• **EXCERPT**:
Segment Open

Updated: Monday, 12 Mar 2012, 2:50 PM EDT
Published : Monday, 12 Mar 2012, 8:52 AM EDT
INDIANAPOLIS (WISH) - Just moments after a school bus full of children crashed into a bridge on Indianapolis’ east side, stories of survival began emerging. Strangers ran toward the mangled bus, ready to help at any cost.
The crash happened just before 7:45 a.m ., as the 50 students on board were headed to Lighthouse Charter School. The bus driver and a 5-year-old girl were killed. Two other students were taken to Riley Hospital for Children at I.U. Health.
The weight of devastation was heavy on the hearts of all who stood nearby.
“This is a very, very difficult situation this morning,” said Indianapolis Fire Captain Rita Burris. “It’s even more difficult for the parents who have children on this bus. But, as police officers and firefighters it's just a very difficult way to start the morning.”
PHOTO GALLERY | Deadly school bus crash
Amid the chaos of blaring police radios and flashing lights, another small group of stunned strangers stood, huddled together. Blank looks filled their faces.
“I’m…” one of them trailed off, “I’m really at a loss for words,” he finished, with a heavy exhale.
“It breaks my heart,” added another one. “There's kids hurt. People lost their lives. I mean...what do you do?”
For this group, the answer was never more crystal clear than in the moments right after the impact.
“I never expected to wake up this morning and see what I saw,” said Donnie Twyman, who works just a few feet away from the crash. “It’s traumatizing. You just got to say a prayer for everyone involved.”
“I couldn’t believe my eyes,” agreed Kim, who lives a few blocks from the crash site. “I just heard what sounded like a transformer blowing. But, the lights didn’t go off or nothing, so I didn't think nothing about it. Then I heard the helicopters, and I came running out. It was like complete chaos. You could hear the kids crying.”

Segment Closed

• **EXERCISES**:
• 1. In the bus crash report, what school were the students on the bus headed to?
• 2. Copy, word for word, the stretch of the bus crash report from "The weight of" through "a heavy exhale.".
The data after this point comes from a separate source, unrelated to the bus crash report.

• **DATA**:
Segment Open

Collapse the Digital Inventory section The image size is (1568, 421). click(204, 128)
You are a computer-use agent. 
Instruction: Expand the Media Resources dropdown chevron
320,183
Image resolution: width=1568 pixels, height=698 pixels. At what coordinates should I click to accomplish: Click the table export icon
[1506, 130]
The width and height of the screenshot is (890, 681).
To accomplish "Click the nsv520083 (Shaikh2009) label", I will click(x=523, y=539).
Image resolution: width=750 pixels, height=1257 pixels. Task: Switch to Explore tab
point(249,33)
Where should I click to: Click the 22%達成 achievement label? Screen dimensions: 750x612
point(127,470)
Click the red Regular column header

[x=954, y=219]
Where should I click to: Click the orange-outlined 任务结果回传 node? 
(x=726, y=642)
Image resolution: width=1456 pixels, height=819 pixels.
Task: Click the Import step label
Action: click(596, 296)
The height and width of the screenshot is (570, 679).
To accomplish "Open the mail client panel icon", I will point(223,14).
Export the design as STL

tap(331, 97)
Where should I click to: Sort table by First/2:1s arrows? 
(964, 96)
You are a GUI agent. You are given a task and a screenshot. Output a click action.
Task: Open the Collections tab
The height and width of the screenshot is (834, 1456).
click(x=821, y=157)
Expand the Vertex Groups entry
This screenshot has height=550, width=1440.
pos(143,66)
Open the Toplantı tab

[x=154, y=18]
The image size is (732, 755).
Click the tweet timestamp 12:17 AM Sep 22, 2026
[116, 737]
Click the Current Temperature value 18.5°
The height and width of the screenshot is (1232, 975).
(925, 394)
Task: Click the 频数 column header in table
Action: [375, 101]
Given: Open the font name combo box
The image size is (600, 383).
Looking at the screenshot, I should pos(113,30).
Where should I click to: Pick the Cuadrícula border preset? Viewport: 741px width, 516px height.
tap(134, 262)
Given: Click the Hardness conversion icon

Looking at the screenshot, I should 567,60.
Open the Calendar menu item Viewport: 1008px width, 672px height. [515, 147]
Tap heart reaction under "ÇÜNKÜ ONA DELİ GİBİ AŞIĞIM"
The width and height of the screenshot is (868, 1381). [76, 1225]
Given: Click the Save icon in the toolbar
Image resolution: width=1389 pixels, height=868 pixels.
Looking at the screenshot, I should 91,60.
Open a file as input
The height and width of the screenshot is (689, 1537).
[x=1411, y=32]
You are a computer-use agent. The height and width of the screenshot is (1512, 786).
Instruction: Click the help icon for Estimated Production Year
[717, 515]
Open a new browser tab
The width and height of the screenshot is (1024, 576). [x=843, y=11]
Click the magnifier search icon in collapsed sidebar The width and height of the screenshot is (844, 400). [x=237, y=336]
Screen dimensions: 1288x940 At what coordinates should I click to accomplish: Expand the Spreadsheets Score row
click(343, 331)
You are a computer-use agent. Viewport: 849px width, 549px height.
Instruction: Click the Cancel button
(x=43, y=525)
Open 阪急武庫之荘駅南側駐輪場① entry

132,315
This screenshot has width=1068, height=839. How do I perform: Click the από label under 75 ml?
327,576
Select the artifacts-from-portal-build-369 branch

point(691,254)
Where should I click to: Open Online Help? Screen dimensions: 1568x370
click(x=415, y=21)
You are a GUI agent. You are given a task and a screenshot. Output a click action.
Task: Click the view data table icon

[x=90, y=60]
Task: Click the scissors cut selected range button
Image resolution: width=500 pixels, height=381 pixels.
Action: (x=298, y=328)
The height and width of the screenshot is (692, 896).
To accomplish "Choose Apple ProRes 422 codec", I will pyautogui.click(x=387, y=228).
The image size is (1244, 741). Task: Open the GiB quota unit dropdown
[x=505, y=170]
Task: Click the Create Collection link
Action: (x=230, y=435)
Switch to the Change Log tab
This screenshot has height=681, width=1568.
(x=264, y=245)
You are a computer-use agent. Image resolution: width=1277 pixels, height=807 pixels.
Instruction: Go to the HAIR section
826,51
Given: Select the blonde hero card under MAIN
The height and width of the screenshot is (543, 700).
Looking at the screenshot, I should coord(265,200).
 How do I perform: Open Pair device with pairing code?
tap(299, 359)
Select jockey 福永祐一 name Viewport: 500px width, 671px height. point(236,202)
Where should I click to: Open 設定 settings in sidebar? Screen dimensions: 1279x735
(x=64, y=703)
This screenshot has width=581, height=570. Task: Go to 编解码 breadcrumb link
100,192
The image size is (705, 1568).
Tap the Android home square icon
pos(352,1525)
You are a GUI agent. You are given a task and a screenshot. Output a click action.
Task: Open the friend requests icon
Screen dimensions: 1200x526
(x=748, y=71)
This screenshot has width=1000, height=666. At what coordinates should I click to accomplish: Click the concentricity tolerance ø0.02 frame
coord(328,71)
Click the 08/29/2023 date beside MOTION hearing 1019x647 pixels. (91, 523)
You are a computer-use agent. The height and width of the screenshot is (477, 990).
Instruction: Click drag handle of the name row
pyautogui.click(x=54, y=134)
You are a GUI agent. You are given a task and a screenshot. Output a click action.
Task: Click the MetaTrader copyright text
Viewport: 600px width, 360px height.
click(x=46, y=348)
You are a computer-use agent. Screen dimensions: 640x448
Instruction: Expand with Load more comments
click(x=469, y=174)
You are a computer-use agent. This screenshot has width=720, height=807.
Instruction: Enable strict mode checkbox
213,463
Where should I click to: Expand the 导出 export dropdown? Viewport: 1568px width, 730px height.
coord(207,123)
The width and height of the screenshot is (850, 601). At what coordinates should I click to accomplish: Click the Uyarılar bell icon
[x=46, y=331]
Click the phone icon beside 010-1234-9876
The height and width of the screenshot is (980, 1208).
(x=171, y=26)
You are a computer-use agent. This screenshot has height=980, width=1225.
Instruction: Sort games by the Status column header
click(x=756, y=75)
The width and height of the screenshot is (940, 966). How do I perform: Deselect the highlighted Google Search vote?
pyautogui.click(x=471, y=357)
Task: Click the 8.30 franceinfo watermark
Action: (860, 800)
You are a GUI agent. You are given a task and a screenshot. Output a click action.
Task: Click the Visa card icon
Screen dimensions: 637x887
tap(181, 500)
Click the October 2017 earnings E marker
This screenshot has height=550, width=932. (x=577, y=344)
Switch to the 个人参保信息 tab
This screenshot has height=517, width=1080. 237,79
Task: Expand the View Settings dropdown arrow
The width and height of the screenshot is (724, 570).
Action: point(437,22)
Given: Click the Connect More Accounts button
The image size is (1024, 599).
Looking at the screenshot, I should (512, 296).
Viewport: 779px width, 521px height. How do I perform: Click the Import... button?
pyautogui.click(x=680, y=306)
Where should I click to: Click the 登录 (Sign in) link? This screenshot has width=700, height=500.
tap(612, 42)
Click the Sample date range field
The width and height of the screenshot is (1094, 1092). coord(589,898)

Segment Closed

• **SOLUTIONS BY TASK**:
• 1. Lighthouse Charter School.

• 2.
The weight of devastation was heavy on the hearts of all who stood nearby.
“This is a very, very difficult situation this morning,” said Indianapolis Fire Captain Rita Burris. “It’s even more difficult for the parents who have children on this bus. But, as police officers and firefighters it's just a very difficult way to start the morning.”
PHOTO GALLERY | Deadly school bus crash
Amid the chaos of blaring police radios and flashing lights, another small group of stunned strangers stood, huddled together. Blank looks filled their faces.
“I’m…” one of them trailed off, “I’m really at a loss for words,” he finished, with a heavy exhale.